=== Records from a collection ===

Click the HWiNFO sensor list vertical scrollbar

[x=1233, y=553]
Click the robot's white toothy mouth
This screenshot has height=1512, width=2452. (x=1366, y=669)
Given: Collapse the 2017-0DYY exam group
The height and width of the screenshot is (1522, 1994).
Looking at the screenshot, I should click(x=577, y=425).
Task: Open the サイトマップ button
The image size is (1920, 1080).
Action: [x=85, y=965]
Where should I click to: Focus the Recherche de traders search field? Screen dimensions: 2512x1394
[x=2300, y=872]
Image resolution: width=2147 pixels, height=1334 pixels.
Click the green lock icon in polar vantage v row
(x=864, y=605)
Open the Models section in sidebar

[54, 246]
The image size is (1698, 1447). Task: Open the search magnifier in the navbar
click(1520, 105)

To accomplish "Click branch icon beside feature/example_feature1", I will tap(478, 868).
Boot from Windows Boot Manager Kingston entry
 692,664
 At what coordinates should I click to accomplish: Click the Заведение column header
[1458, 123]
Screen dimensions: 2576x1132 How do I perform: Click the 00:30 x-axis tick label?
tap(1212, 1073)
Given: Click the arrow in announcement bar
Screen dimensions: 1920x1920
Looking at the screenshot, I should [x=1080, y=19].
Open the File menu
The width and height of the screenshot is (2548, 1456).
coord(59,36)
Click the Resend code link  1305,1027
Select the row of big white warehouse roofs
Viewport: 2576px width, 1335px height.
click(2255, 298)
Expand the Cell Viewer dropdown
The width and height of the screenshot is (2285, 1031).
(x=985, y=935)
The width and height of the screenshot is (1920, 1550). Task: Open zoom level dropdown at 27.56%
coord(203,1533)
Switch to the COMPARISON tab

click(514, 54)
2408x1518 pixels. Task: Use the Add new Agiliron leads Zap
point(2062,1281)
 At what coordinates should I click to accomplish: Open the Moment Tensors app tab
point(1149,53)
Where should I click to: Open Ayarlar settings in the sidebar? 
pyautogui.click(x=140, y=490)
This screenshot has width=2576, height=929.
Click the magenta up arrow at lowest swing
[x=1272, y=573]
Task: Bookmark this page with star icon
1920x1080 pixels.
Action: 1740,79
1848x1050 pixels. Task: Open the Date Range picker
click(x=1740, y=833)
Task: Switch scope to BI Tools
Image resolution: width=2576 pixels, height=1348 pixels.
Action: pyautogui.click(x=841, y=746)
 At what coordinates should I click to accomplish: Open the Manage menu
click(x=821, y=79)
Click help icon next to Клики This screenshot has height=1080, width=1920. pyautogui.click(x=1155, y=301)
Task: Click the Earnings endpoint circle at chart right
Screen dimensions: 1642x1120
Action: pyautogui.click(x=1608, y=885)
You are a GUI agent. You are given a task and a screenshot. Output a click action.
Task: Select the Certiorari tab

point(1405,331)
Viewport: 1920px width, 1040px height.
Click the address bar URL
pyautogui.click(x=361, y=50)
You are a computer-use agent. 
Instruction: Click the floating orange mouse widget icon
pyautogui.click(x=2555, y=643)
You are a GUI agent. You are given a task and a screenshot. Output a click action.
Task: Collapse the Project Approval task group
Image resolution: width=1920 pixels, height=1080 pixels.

=== ACTION ITEM ===
Among the lines above, find those that contain the word "group" and copy them.

=== RESPONSE TO THE TASK ===
Given: Collapse the 2017-0DYY exam group
Task: Collapse the Project Approval task group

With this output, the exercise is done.